= TASK DESCRIPTION =
Starting from the line that holds "Task: Switch to the Inbox tab", output exactly each line through the end of the listing. Do not copy pictures.

= SUPPLIED MATERIAL =
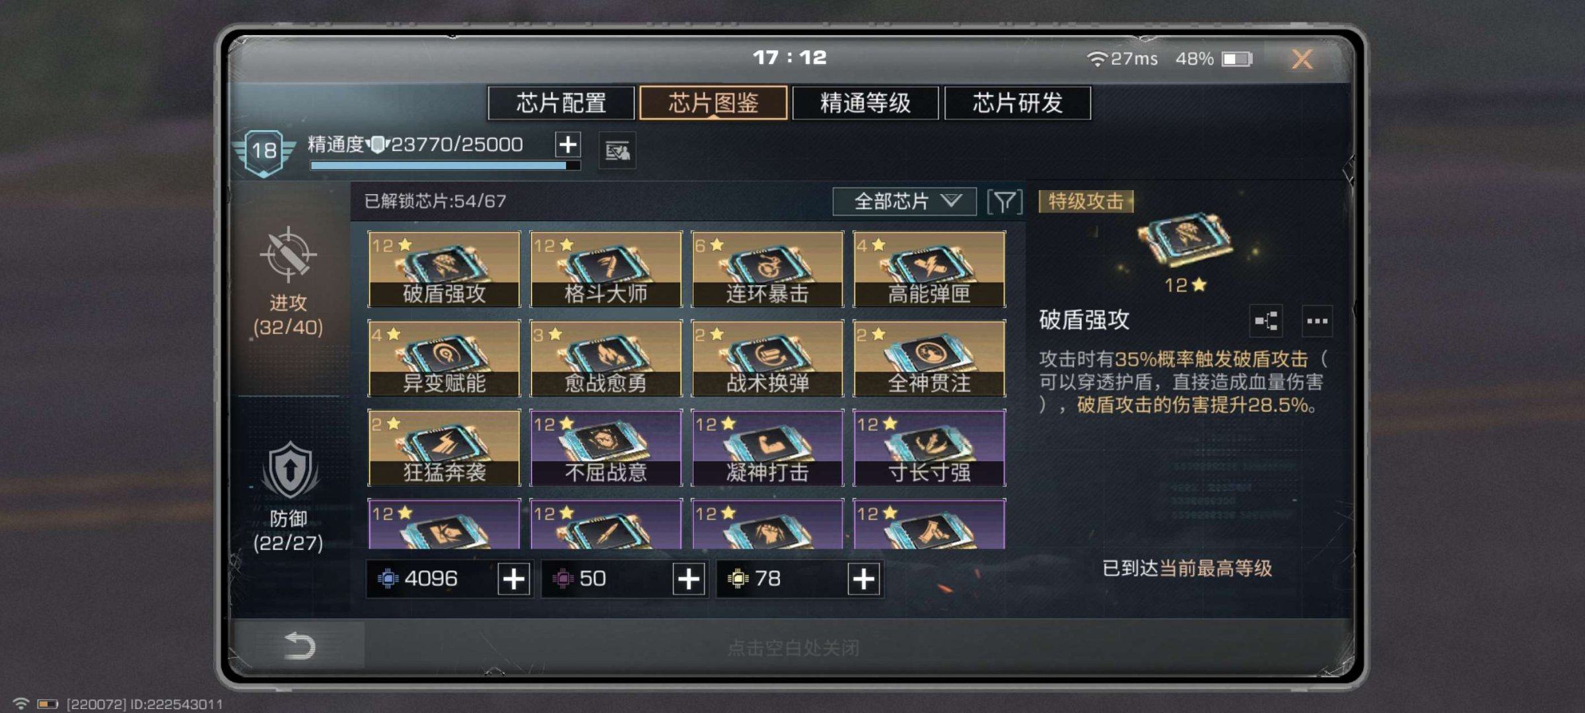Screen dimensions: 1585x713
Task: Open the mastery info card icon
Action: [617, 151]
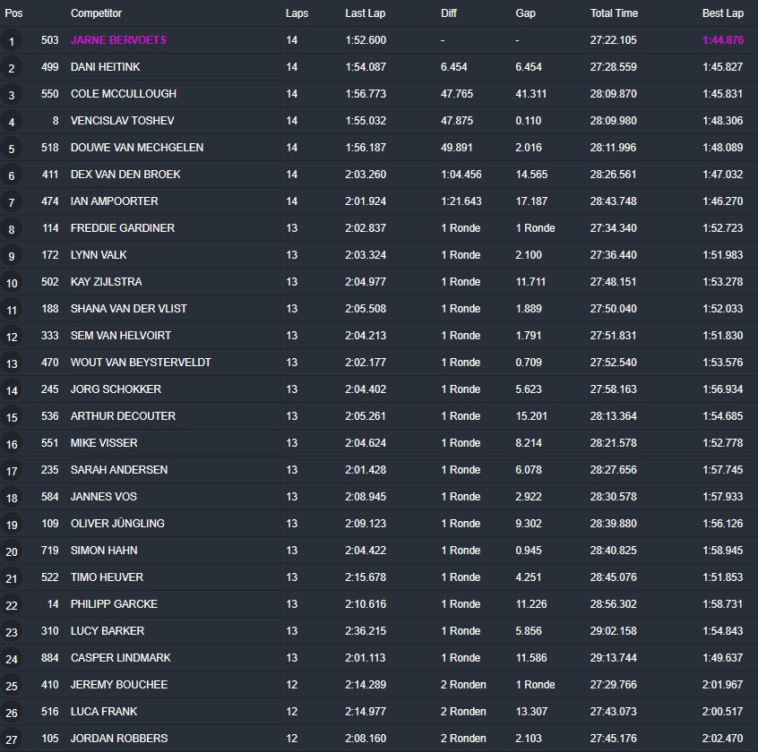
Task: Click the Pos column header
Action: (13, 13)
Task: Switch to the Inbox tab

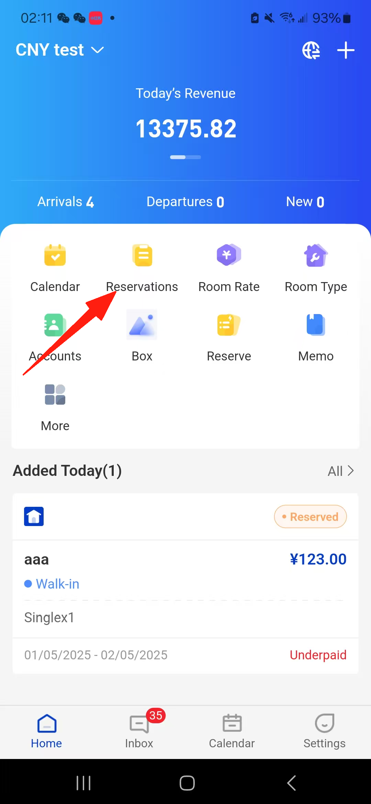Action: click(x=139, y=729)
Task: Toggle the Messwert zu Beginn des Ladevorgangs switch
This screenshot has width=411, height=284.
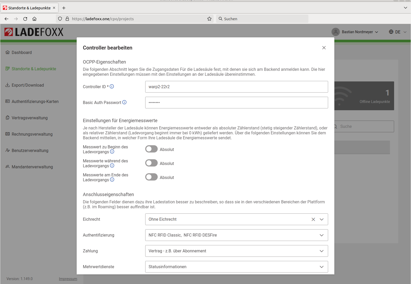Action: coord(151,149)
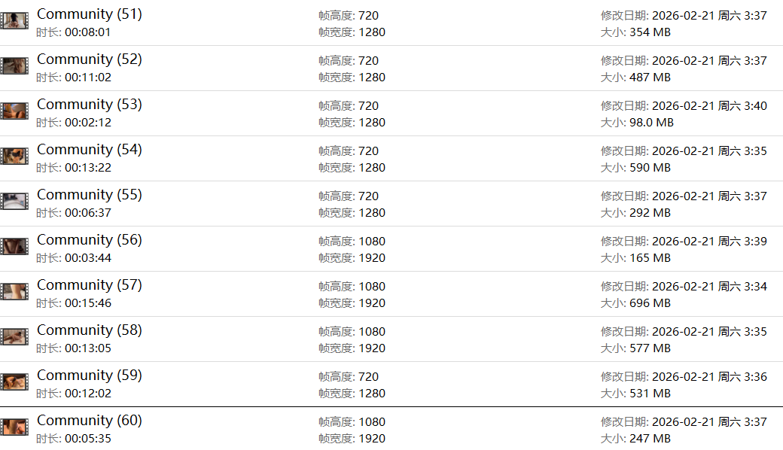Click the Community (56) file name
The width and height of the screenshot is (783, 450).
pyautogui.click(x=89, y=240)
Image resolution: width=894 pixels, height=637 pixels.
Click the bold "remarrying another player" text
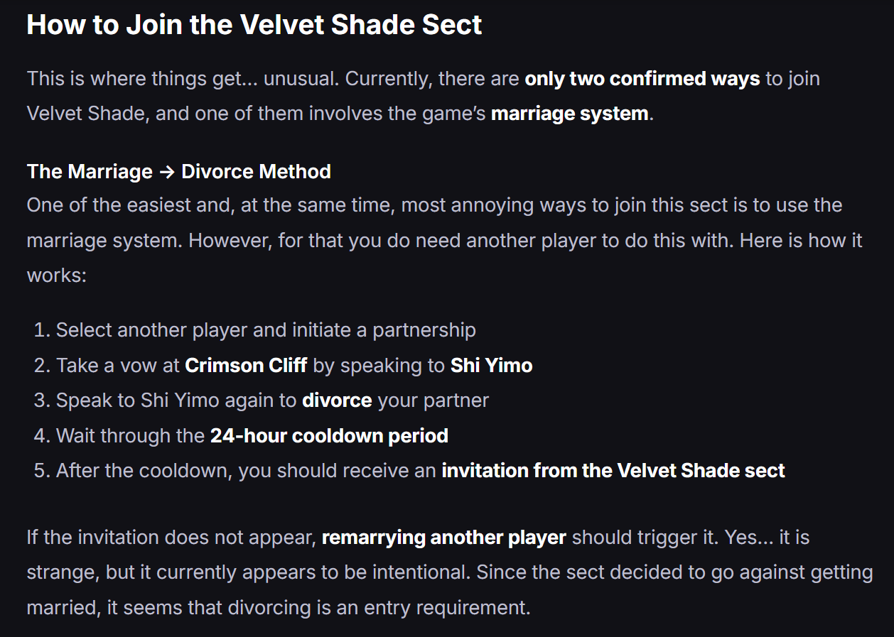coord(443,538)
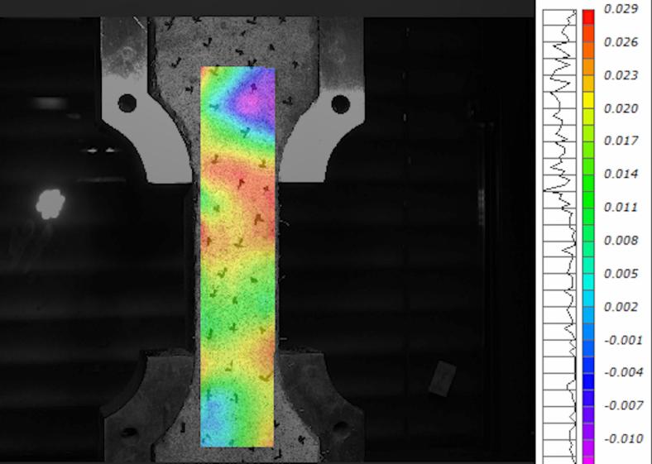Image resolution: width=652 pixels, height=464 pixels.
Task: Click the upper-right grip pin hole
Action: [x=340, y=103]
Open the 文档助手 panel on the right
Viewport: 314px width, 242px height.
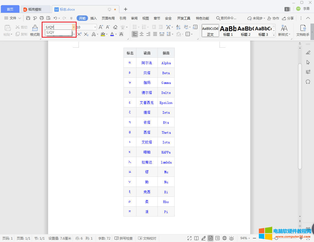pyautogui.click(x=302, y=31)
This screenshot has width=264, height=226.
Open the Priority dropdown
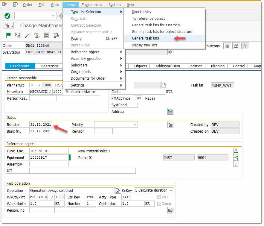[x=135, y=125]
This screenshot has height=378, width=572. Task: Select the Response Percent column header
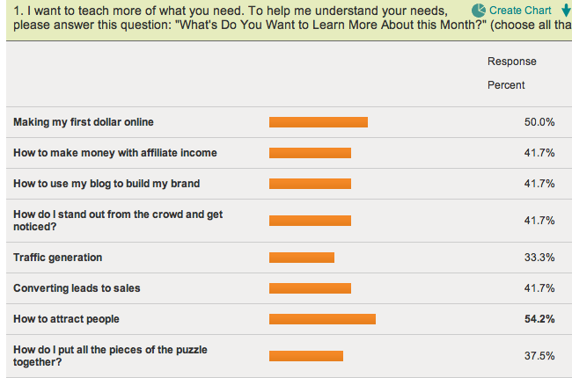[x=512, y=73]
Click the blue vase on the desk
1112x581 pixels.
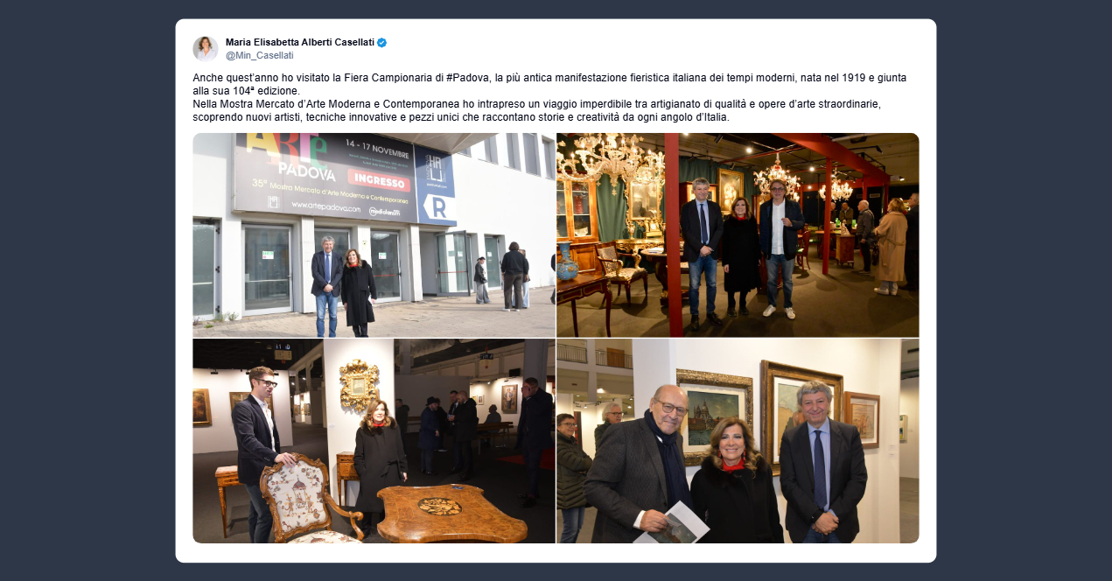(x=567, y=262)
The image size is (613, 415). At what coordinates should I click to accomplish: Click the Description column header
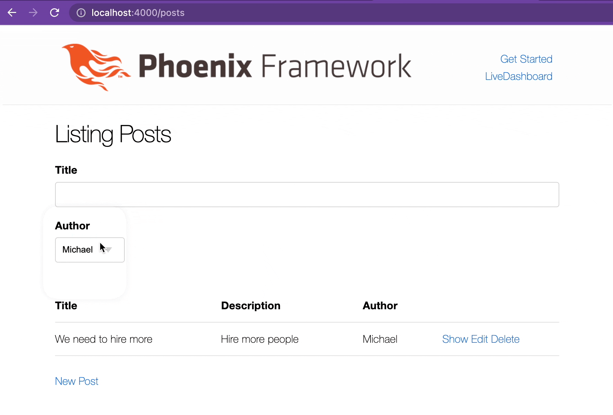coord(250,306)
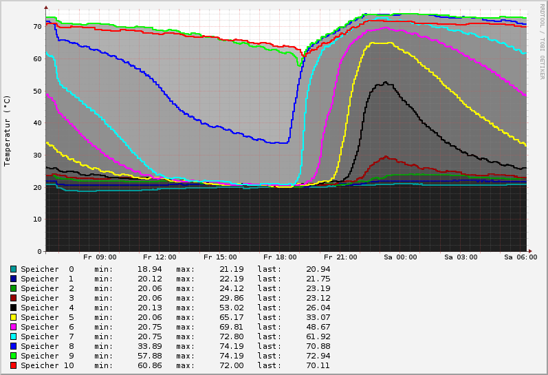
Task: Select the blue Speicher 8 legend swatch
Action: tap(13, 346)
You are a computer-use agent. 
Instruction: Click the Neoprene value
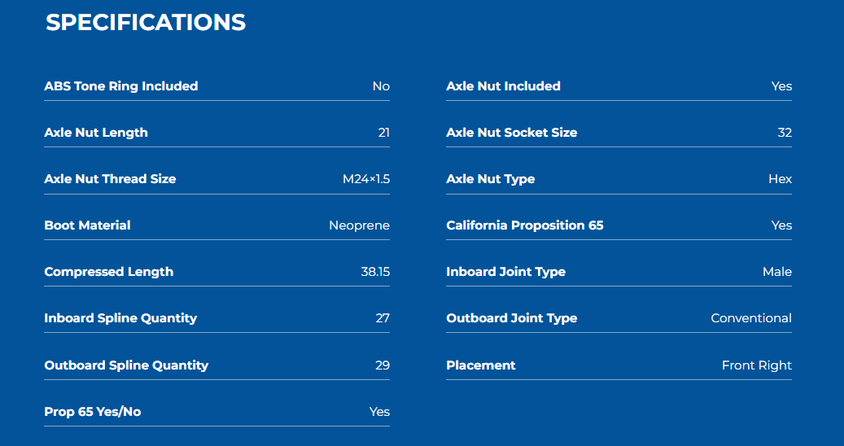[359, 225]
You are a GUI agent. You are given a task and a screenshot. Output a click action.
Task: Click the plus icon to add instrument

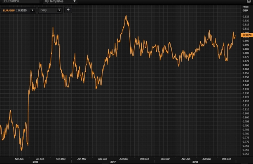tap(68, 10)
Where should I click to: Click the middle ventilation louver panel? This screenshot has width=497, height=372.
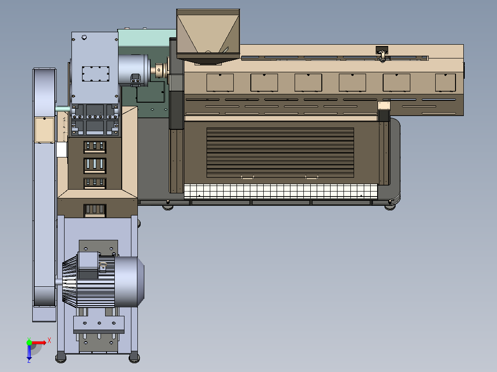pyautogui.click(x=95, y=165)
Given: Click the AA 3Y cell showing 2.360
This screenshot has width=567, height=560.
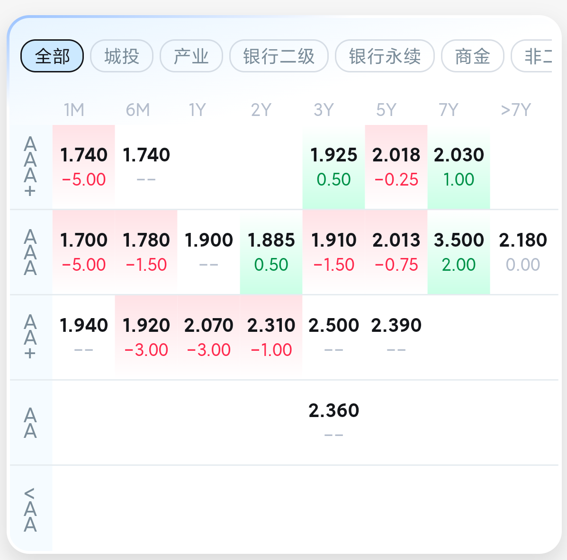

= RESULT OF THE TASK =
Task: Switch to the Inbox tab

Action: click(x=139, y=729)
Task: Toggle the Messwert zu Beginn des Ladevorgangs switch
This screenshot has width=411, height=284.
Action: coord(151,149)
Click the Community (56) file name
The width and height of the screenshot is (783, 450).
pyautogui.click(x=89, y=240)
Image resolution: width=894 pixels, height=637 pixels.
Click the bold "remarrying another player" text
coord(443,538)
Image resolution: width=652 pixels, height=464 pixels.
Task: Click the upper-right grip pin hole
Action: [x=340, y=103]
Open the 文档助手 panel on the right
Viewport: 314px width, 242px height.
pyautogui.click(x=302, y=31)
This screenshot has width=264, height=226.
Open the Priority dropdown
[x=135, y=125]
This screenshot has height=378, width=572. Task: Select the Response Percent column header
[x=512, y=73]
Click the blue vase on the desk
1112x581 pixels.
(x=567, y=262)
The image size is (613, 415). At what coordinates should I click to accomplish: Click the Description column header
coord(250,306)
Task: Select the blue Speicher 8 legend swatch
Action: tap(13, 346)
You are a computer-use agent. 
Instruction: Click the Neoprene value
[359, 225]
You are a GUI agent. You are given a task and a screenshot. Output a click action.
Task: Click the plus icon to add instrument

tap(68, 10)
Where should I click to: Click the middle ventilation louver panel? This screenshot has width=497, height=372.
pyautogui.click(x=95, y=165)
Given: Click the AA 3Y cell showing 2.360
This screenshot has width=567, height=560.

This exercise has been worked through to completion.